Uranium was first confirmed in Australia as a mineral in a cobalt deposit in Carcoar, NSW, in 1894, and has been mined since 1954, according to the WNA. Uranium ores as such were mined and treated in Australia initially from the 1950s until 1971 with Radium Hill in South Australia, Rum Jungle in the Northern Territory and Mary Kathleen in Queensland being the largest producers, according to the WNA.  

During this time, uranium mined in Australia was exported to the US and the UK for use in weapons programs, according to the WNA. Now, uranium is exported out of Australia under strict non-proliferation and bilateral agreements to regulate the use of Australian uranium for peaceful purposes, such as energy generation, only, according to the Minerals Council of Australia (MCA).  

There remains much debate surrounding the contradictory ethics of exporting uranium for power uses in other countries despite banning the product’s use within our own borders. The MCA argues that if Australian uranium is safe enough to be used as a power source in other countries, it should be considered safe enough to use domestically.  

Though the nuclear power generation debate seems to have hit a dead end in Australia, uranium mining has gained momentum recently.  

In May this year, the NSW Legislative Council passed a private member’s bill seeking to repeal the state’s prohibitions on uranium mining and nuclear facilities, which have been in place since 1986. 

The Uranium Mining and Nuclear Facilities (Prohibitions) Repeal Bill 2025 has since been sent to the Legislative Assembly for consideration and is not yet law. 

In WA, the Liberal and National parties announced in June that a future Coalition Government would lift the state’s uranium mining ban, arguing projects should be assessed on their merits through existing environmental and regulatory processes. 

MCA chief executive Tania Constable says policy bans limit future options and investment.  

Australia is highly competitive on resource quality, safety standards and trust, but not on policy,” she said. 

“We hold around a third of the world’s uranium resources yet produce well below our potential because of state and federal restrictions, not economics.” 

Uranium mining remains controversial throughout Australia for the potential associated environmental risks,implications for Traditional Owners and concerns regarding nuclear proliferation. 
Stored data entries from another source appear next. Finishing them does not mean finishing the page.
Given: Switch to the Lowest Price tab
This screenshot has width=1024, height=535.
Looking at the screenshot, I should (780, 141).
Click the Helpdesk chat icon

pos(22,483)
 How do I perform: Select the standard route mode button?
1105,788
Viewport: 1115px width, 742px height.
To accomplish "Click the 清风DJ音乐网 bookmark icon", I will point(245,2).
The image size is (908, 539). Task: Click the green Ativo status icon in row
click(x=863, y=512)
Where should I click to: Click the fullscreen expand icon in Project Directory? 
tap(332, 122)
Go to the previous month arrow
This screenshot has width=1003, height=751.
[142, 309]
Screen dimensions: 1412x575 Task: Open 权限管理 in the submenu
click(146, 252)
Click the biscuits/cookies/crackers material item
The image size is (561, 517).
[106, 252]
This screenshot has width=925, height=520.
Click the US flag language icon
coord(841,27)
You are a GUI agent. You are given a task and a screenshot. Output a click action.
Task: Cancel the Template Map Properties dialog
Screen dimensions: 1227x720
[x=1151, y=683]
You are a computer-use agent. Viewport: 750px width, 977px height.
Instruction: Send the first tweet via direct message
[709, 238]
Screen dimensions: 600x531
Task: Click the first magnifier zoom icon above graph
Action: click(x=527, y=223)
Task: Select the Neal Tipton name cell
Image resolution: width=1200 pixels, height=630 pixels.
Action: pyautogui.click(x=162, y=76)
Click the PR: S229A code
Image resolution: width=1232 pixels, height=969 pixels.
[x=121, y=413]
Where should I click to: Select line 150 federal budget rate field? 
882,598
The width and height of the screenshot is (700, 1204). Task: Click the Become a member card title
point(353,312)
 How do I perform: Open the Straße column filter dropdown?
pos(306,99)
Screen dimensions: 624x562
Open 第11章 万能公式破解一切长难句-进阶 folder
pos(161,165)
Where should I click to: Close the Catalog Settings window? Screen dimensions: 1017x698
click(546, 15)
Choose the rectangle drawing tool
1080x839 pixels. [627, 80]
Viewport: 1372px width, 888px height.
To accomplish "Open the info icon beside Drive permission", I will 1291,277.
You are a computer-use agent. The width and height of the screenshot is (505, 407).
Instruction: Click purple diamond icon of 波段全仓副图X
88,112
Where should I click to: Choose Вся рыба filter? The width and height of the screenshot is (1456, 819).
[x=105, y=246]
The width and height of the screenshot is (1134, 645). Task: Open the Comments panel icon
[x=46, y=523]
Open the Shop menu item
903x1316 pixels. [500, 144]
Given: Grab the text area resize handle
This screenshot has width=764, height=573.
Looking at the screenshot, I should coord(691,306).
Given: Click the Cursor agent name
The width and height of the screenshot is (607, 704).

The Aboriginal peoples of the Northern Territory have perhaps the longest association with uranium mining of any people in Australia. With the opening of the Rum Jungle and South Alligator Valley mines in the 1950s and 1960s, there has been near continuous operation of uranium mines on their lands. 

According to the Australian Parliament, the experience of Traditional Owners in these regions with uranium mine operators has overwhelmingly been negative with the environmental standards applied regarded as woefully lax, and the attempts at rehabilitation superficial. 

“The Australian uranium industry is an industry that is over promised and has under delivered consistently,” Mr Sweeney said.  

“A lot of players and promoters in the uranium sector are mining the market more than the mineral.  

“When it comes to uranium promotion, there is a lot more enthusiasm than evidence.” 

As policymakers revisit long-standing restrictions, the future of uranium mining in Australia will likely depend on whether economic opportunities can convincingly outweigh persistent concerns over environmental impacts, Traditional Owner rights and non-proliferation.